One night in Bangkok

The song from the musical Chess says: ‘One night in Bangkok and the world's your oyster’. But that night was at the end of a very long day which went something like this …

Jean Batten's plane and a Lord of the Rings statue - must be Middle Earth!
Alarm went off at 4.30am! Picked up by a shuttle at 5.30am and dropped off at Auckland international airport at 6am.

I had a moment when I thought I wasn’t going to get any further. The young and presumably inexperienced girl at the check-in counter was hesitant about the fact that my return flight is booked for August. ‘What are you doing between now and August? You don’t have a visa to spend 8 months in Cambodia.’ I lied: ‘I’m travelling around Asia but I had to book a return flight because many countries won’t let you in without one.’ She still phoned her supervisor, who obviously said it was fine, because she proceeded to process my reservation and give me the window seat I requested and, by some miracle – the girl was also surprised – the system didn’t charge me for my overweight bag – still 26kgs, even though I’d shed the rug, table runner, throw, winter jacket, jumpers and scarves I’d brought back from Peru!

Departed Auckland at 8.35am for the 3-hour flight to Sydney with Qantas. It was a smooth flight: the Tasman was looking flat, the clouds were minimal and the Sydney coastline looked as inviting as ever. Shame I wasn’t stopping!

Nothing noteworthy happened in Sydney. After 4 hours of walking the halls and using the free internet – Auckland airport authorities take note: FREE internet! – and eating a snack and walking some more and taking a few photos – nice Chrissie decorations! – and buying some little trinkets for Cambodian friends, I departed Sydney at 14.35pm, again with Qantas, for the 9 hour flight to Bangkok.

Congratulations to Qantas for employing a mature crew with a great sense of humour for the long-haul flight. ‘Trays! Trays! Give me your trays!’ called out one grey-haired attendant, and an announcement over the intercom from the customer service manager went something like this: ’Using skills learned years ago in Kmart, smiling Satesh will now begin selling duty-free items from the catalogue in the seat pocket in front of you.’

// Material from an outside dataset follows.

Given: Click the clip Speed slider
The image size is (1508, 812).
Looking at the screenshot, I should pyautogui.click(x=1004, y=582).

Surprisingly for an airline, the food was good, and they were very generous with the alcohol. I had a Bloody Mary that was more bloody than Mary, but delicious all the same. The choice of movies was pretty abysmal, though. The blockbuster selection consisted of the latest Jason Bourne film, which I watched, and one another, that was so forgettable I’ve forgotten its name.

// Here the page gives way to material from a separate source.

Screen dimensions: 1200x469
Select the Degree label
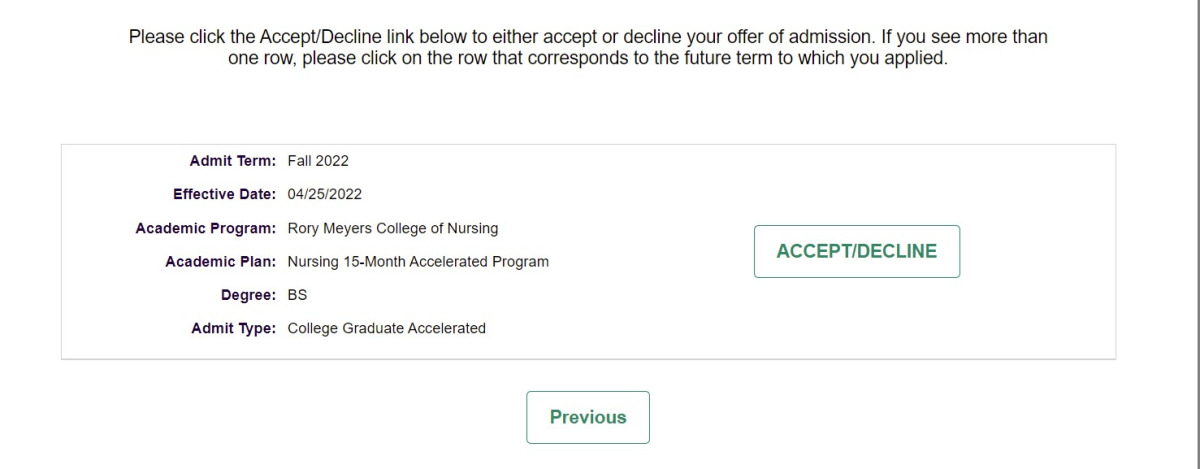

My only complaint Qantas, if you’re listening, is that you charge passengers to reserve a seat using your online check-in system. Unbelievable!

We arrived in Bangkok spot on time at 19.35pm local time. Suvarnabhumi, Bangkok’s international airport, is huge, bustling and efficient. Thanks to the baggage man who rescued my bag from going on to Cambodia a day early – and mine wasn’t the only one he rescued. And thanks to the hotel collection process, which seemed chaotic initially – my instructions were to go to the collection point at gate 4 on level 2 – but my name was there on a sign and within a few minutes I was being whisked off to my hotel.

The hotel was fairly ordinary but the bed was hard, the shower reasonable and the aircon working, which met all my requirements for a good night’s sleep. And after that one night in Bangkok, it was a short one-hour’s hop here to Siem Reap, Cambodia, a place familiar and welcoming, and a return to where my world travels began when I first volunteered here in December 2009. Only time will tell whether the world really is my oyster!